▶ **PROBLEM TO SOLVE**
Transcribe the lines exactly, beginning with the one that contains "Image resolution: width=1024" and ending with the final line of the records. Do not transcribe pictures.

[Stored data]
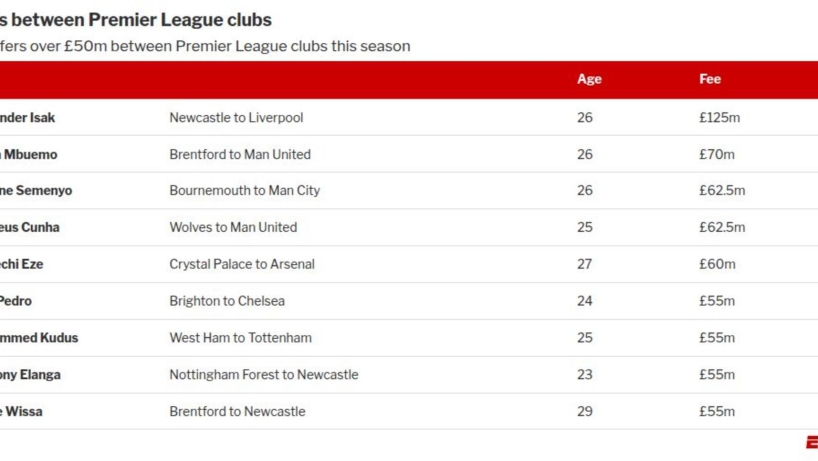Click the £60m fee value
Viewport: 818px width, 461px height.
click(717, 265)
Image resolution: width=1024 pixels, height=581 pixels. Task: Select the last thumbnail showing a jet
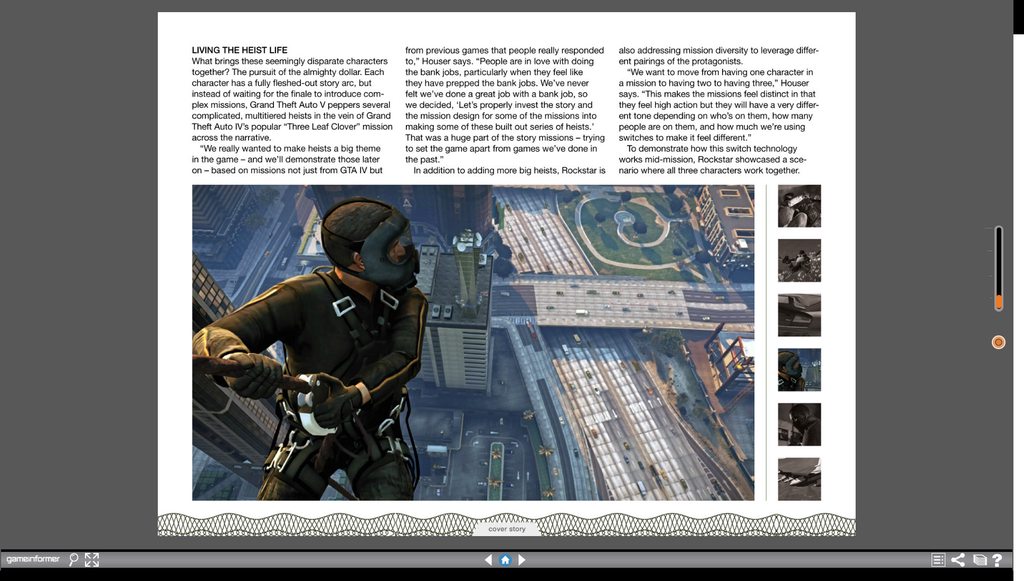coord(799,478)
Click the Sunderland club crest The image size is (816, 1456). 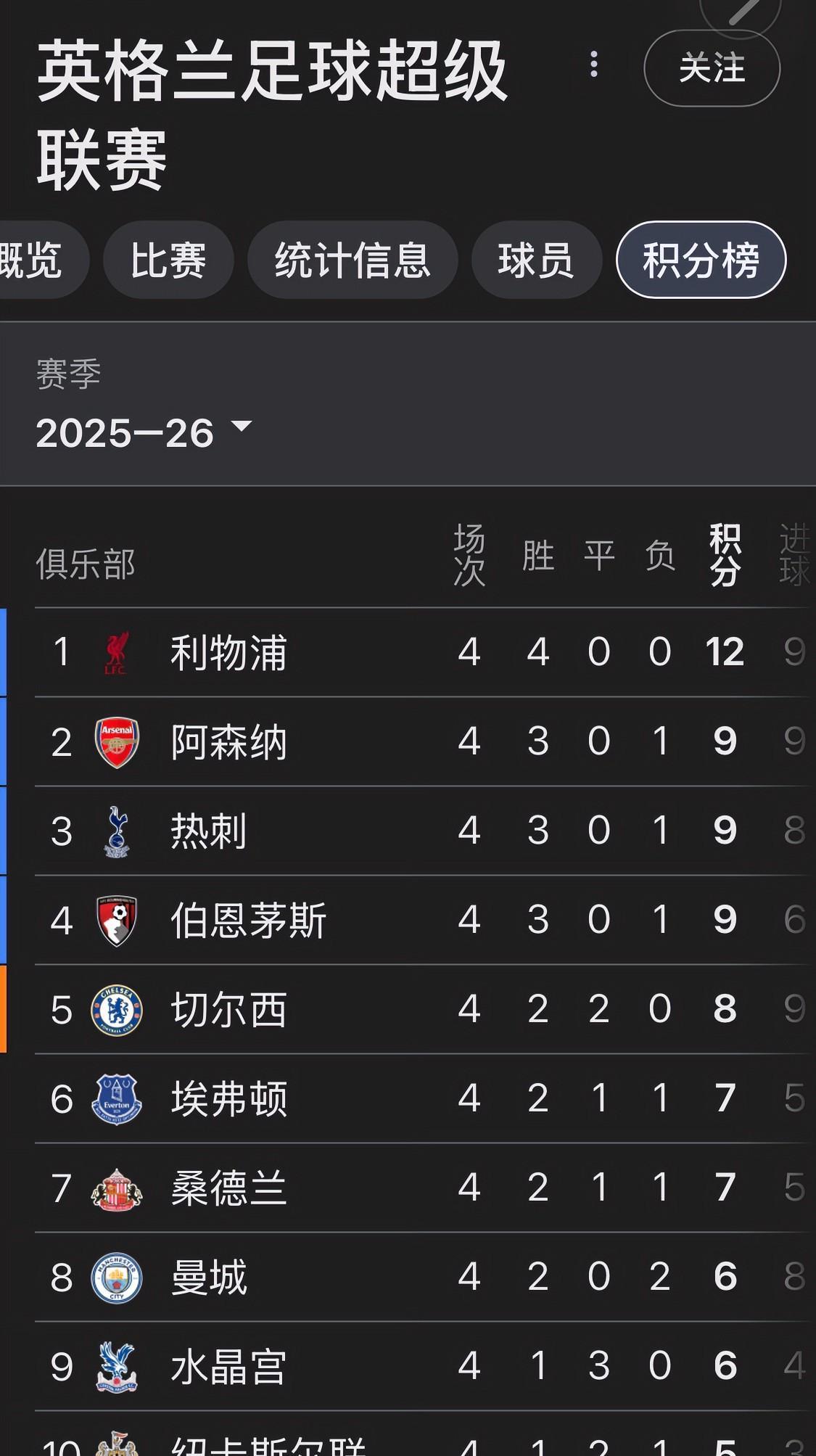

▶ **RESPONSE BOX**
Image resolution: width=1024 pixels, height=581 pixels. Task: Select the last thumbnail showing a jet
coord(799,478)
Click the Sunderland club crest The image size is (816, 1456). 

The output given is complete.